Lucent Technologies, the struggling networking giant, announced Thursday that it would break even in 2002 and reach industry-standard growth levels in 2003. But until then, more layoffs are expected.
As part of a restructuring, the company will invest heavily in five key areas: intelligent core and metro optical technology; multi-service core, edge, and access packet data solutions; technologies that let customers migrate from circuit- to packet-based networks; 2G (second-generation) and 3G (third-generation) wireless networking; and management software for those systems, said Bill O'Shea, Lucent's president of corporate strategy and business development.
Lucent also plans to intensify its focus on large, well-funded customers, partly because of the failure of the CLECs' (competitive local exchange carriers') unwillingness to purchase equipment, according to O'Shea.
"Scale's going to count again," O'Shea said. "People that have the customer set, the scale in their networks, and the financing to build out their networks are the ones that are going to be the most successful."
In particular, Lucent will concentrate on its top 30 customers, which provide 75 per cent of the company's revenue, O'Shea said. The plan also includes heavily serving other players in the 20 countries in which those 30 top customers operate, as well as 20 other countries adjacent or connected to the 20 core countries.
Moreover, Lucent plans to divide its sales efforts into the wireline and mobile markets, reflecting its customers' fragmentation along those lines.
Although Lucent expects its overall market to decline by 5 per cent to 10 per cent, by 2003 the company is targeting revenue growth of 10 per cent to 12 per cent per year and 35 per cent growth in gross margin, said Frank D'Amelio, the company's CFO. The second half of this year is expected to be slightly more profitable than the first half, D'Amelio said.
Until 2003, an additional 15,000 to 20,000 layoffs are planned. On Thursday, Lucent notified 2,200 of its US staff, and 1,000 additional, that US layoffs are scheduled by the end of the quarter. Lucent has already shed some 61,000 to 66,000 staffers through layoffs and the sales of Agere and its optical fiber business, as well as two contract manufacturing facilities.
"We're going to be a smaller, somewhat leaner company," O'Shea said.
The large carrier and service provider markets, which represent 55 per cent of the company's overall revenue, will remain flat until 2002, according to O'Shea. But he echoed D'Amelio's statement that a turnaround could happen in 2003.

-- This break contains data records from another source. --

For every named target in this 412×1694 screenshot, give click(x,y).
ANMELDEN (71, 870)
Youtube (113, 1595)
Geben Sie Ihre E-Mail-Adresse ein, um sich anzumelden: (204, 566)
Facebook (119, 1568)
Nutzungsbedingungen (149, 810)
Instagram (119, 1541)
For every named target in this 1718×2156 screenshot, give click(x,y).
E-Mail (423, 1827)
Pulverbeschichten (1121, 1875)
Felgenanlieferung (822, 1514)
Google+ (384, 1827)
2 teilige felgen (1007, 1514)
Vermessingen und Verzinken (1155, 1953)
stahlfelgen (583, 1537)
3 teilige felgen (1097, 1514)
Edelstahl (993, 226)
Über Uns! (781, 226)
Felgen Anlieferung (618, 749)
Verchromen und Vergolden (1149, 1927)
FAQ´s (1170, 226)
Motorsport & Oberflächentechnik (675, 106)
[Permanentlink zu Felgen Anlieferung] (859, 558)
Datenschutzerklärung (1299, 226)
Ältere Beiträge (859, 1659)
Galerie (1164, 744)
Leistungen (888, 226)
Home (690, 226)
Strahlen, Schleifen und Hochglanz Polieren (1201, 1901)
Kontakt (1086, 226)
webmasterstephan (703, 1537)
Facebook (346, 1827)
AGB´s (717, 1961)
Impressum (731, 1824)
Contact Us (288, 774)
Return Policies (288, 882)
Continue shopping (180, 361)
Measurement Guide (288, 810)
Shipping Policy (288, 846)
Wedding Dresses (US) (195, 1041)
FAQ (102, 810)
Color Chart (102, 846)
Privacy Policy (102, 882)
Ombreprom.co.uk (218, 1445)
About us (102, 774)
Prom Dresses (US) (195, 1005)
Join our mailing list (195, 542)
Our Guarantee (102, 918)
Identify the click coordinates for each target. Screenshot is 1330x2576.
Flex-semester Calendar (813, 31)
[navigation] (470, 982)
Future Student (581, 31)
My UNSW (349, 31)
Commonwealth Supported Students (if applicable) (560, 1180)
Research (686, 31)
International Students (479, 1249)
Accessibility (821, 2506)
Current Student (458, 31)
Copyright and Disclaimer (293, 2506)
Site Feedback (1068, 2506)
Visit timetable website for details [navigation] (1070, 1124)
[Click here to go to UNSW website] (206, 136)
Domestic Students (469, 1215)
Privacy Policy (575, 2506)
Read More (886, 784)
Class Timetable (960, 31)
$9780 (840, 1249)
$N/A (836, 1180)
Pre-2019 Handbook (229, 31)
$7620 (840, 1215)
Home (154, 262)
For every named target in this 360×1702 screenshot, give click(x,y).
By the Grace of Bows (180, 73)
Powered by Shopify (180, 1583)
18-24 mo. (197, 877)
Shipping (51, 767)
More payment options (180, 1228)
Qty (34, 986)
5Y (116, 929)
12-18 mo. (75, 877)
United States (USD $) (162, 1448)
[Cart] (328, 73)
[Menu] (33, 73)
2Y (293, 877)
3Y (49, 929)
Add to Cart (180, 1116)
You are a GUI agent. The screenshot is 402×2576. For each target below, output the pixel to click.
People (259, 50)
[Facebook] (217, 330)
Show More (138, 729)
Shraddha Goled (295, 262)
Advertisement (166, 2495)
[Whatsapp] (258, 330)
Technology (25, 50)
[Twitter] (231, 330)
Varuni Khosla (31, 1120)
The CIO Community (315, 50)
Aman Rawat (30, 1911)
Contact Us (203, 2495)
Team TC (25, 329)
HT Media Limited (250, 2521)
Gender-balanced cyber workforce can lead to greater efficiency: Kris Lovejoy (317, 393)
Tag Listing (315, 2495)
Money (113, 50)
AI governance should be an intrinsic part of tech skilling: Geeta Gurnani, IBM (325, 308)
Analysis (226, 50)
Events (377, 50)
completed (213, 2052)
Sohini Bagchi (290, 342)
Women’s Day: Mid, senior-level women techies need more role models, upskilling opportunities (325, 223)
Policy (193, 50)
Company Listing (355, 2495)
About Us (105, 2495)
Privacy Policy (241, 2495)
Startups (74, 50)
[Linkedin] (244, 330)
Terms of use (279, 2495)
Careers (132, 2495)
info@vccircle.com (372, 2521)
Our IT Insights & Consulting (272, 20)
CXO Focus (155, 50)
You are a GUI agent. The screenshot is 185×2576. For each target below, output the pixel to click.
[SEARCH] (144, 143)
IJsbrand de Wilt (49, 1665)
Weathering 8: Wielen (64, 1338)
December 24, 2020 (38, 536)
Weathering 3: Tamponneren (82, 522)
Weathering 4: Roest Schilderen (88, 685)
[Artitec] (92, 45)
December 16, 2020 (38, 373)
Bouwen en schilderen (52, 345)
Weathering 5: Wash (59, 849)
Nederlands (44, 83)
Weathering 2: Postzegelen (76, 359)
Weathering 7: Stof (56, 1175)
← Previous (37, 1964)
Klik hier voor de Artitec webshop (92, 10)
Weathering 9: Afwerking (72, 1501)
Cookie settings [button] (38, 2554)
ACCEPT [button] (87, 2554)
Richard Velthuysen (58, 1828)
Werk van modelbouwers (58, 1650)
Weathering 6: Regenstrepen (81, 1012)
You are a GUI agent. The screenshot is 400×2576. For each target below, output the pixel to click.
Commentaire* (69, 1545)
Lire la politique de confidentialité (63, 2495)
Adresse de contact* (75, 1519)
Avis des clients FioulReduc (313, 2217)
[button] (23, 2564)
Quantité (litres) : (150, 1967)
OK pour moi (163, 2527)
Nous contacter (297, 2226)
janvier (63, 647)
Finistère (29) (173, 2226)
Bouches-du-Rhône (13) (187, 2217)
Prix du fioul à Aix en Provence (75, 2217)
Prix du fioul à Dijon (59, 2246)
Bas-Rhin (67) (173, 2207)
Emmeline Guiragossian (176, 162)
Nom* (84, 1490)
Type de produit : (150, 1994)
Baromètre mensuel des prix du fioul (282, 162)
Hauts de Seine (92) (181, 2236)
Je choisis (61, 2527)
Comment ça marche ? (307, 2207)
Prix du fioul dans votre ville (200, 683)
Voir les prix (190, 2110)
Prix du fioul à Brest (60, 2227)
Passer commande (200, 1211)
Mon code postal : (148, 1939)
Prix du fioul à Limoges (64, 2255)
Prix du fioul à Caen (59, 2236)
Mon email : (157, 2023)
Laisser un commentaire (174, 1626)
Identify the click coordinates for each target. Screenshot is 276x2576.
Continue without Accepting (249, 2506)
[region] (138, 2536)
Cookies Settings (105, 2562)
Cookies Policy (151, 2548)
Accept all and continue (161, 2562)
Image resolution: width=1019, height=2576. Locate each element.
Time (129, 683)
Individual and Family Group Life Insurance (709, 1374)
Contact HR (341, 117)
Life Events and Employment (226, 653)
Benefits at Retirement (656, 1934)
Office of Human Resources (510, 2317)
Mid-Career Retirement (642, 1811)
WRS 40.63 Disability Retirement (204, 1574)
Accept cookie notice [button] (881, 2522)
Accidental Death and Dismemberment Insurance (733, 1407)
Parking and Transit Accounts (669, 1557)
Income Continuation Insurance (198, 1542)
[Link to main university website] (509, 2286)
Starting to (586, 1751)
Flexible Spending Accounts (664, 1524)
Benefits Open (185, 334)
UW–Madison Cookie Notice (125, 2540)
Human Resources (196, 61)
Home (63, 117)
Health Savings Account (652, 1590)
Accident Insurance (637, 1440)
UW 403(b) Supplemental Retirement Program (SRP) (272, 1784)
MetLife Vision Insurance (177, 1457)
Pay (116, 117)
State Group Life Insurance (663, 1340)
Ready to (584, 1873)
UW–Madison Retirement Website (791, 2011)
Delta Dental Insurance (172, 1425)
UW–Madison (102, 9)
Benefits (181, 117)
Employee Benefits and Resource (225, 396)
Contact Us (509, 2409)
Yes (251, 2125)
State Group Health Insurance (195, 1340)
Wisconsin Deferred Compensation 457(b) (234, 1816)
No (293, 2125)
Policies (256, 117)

"The networks are starting to be run hot, and at some point customers will have to build out their networks to satisfy the demand they're seeing," he said. "The end-user demand is still there -- it's clearly softened, but it's still growing. We doubt that we'll ever see the 25 to 30 per cent growth rates that we saw previously, but it's a solid industry with a solid business, and there's plenty of room for us to operate."
The company is already implementing its Phase 2 restructuring plan and has the financing in place to carry out its plan, according to Henry Schacht, Lucent's chairman and CEO.
"We are in execution mode now," Schacht said.
No major product announcements were made during the briefing, but a "completely new" optical product line will be launched during the next few quarters, O'Shea said. More details on the company's upcoming product lines will be available in the first week of November, according to Schacht.